[Date Prev][Date Next][Thread Prev][Thread Next][Date Index][Thread Index]

[Condor-users] CFP: IEEE Transactions on Parallel and Distributed Systems, Special Issue on Many-Task Computing on Grids and Supercomputers



Call for Papers

---------------------------------------------------------------------------------------
IEEE Transactions on Parallel and Distributed Systems
Special Issue on Many-Task Computing on Grids and Supercomputers
http://dsl.cs.uchicago.edu/TPDS_MTC/  

=======================================================================================
The Special Issue on Many-Task Computing (MTC) will provide the scientific community a 
dedicated forum, within the prestigious IEEE Transactions on Parallel and Distributed 
Systems Journal, for presenting new research, development, and deployment efforts of 
loosely coupled large scale applications on large scale clusters, Grids, Supercomputers, 
and Cloud Computing infrastructure. MTC, the focus of the special issue, encompasses 
loosely coupled applications, which are generally composed of many tasks (both 
independent and dependent tasks) to achieve some larger application goal.  This special 
issue will cover challenges that can hamper efficiency and utilization in running 
applications on large-scale systems, such as local resource manager scalability and 
granularity, efficient utilization of the raw hardware, parallel file system contention 
and scalability, data management, I/O management, reliability at scale, and application 
scalability. We welcome paper submissions on all topics related to MTC on large scale 
systems.  For more information on this special issue, please see 
http://dsl.cs.uchicago.edu/TPDS_MTC/.

Scope
---------------------------------------------------------------------------------------
This special issue will focus on the ability to manage and execute large scale 
applications on today's largest clusters, Grids, and Supercomputers. Clusters with tens 
of thousands of processor cores are readily available, Grids (i.e. TeraGrid) with a 
dozen sites and 100K+ processors, and supercomputers with up to 200K processors (i.e. 
IBM BlueGene/L and BlueGene/P, Cray XT5, Sun Constellation), are all now available to 
the broader scientific community for open science research. Large clusters and 
supercomputers have traditionally been high performance computing (HPC) systems, as 
they are efficient at executing tightly coupled parallel jobs within a particular 
machine with low-latency interconnects; the applications typically use message passing 
interface (MPI) to achieve the needed inter-process communication. On the other hand, 
Grids have been the preferred platform for more loosely coupled applications that tend 
to be managed and executed through workflow systems, commonly known to fit in the 
high-throughput computing (HTC) paradigm.

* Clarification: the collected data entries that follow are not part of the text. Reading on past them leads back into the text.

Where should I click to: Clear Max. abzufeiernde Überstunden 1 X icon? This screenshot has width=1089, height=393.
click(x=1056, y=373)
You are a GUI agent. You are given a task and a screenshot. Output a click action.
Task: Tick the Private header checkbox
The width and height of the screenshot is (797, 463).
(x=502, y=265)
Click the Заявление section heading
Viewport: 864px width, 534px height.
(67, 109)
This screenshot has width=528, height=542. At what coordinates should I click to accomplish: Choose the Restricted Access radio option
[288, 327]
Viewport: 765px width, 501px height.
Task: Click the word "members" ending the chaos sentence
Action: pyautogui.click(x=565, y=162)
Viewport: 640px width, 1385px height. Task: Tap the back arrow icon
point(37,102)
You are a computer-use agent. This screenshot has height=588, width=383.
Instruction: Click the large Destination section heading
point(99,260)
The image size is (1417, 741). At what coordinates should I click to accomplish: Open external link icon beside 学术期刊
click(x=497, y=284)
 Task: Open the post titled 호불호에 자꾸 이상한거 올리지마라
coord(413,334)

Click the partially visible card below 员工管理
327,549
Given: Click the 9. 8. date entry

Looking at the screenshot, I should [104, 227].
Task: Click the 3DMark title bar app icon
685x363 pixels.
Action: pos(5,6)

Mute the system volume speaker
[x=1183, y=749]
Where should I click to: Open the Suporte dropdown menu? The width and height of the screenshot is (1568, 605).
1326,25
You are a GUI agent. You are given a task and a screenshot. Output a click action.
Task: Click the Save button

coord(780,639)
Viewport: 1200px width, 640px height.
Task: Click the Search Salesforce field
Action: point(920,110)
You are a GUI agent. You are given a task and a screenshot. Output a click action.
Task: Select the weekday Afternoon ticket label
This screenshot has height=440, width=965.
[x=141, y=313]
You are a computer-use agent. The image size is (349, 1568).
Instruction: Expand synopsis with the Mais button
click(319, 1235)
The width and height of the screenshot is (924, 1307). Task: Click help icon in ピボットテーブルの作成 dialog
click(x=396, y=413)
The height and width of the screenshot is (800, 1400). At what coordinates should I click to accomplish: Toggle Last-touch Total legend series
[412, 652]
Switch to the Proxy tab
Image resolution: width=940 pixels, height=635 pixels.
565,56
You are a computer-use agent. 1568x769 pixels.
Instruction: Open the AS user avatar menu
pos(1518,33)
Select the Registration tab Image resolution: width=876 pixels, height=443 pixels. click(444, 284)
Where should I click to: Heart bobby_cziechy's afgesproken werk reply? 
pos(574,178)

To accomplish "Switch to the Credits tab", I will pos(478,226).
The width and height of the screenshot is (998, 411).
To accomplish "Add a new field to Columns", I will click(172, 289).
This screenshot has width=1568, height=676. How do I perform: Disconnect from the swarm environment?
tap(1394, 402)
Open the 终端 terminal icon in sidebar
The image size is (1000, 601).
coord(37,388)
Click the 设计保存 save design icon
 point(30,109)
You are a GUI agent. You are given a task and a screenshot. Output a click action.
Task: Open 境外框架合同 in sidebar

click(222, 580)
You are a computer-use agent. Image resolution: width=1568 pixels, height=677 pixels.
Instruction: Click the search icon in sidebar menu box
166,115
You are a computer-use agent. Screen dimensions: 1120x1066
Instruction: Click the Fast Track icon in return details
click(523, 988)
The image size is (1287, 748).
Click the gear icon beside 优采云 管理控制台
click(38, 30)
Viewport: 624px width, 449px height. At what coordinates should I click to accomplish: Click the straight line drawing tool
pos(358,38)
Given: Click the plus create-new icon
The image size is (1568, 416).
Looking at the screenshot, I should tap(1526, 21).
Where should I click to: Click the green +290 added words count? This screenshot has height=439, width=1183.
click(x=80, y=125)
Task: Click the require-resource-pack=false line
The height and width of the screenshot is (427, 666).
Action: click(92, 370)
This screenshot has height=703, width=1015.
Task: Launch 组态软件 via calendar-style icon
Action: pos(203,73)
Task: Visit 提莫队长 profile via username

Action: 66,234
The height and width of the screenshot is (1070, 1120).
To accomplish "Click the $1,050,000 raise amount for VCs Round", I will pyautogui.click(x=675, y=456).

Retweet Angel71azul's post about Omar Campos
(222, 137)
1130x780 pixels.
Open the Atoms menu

Many-task computing (MTC) aims to bridge the gap between two computing paradigms, HTC 
and HPC. MTC is reminiscent to HTC, but it differs in the emphasis of using many 
computing resources over short periods of time to accomplish many computational tasks 
(i.e. including both dependent and independent tasks), where the primary metrics are 
measured in seconds (e.g. FLOPS, tasks/s, MB/s I/O rates), as opposed to operations 
(e.g. jobs) per month. MTC denotes high-performance computations comprising multiple 
distinct activities, coupled via file system operations. Tasks may be small or large, 
uniprocessor or multiprocessor, compute-intensive or data-intensive. The set of tasks 
may be static or dynamic, homogeneous or heterogeneous, loosely coupled or tightly 
coupled. The aggregate number of tasks, quantity of computing, and volumes of data may 
be extremely large. MTC includes loosely coupled applications that are generally 
communication-intensive but not naturally expressed using standard message passing 
interface commonly found in HPC, drawing attention to the many computations that are 
heterogeneous but not "happily" parallel.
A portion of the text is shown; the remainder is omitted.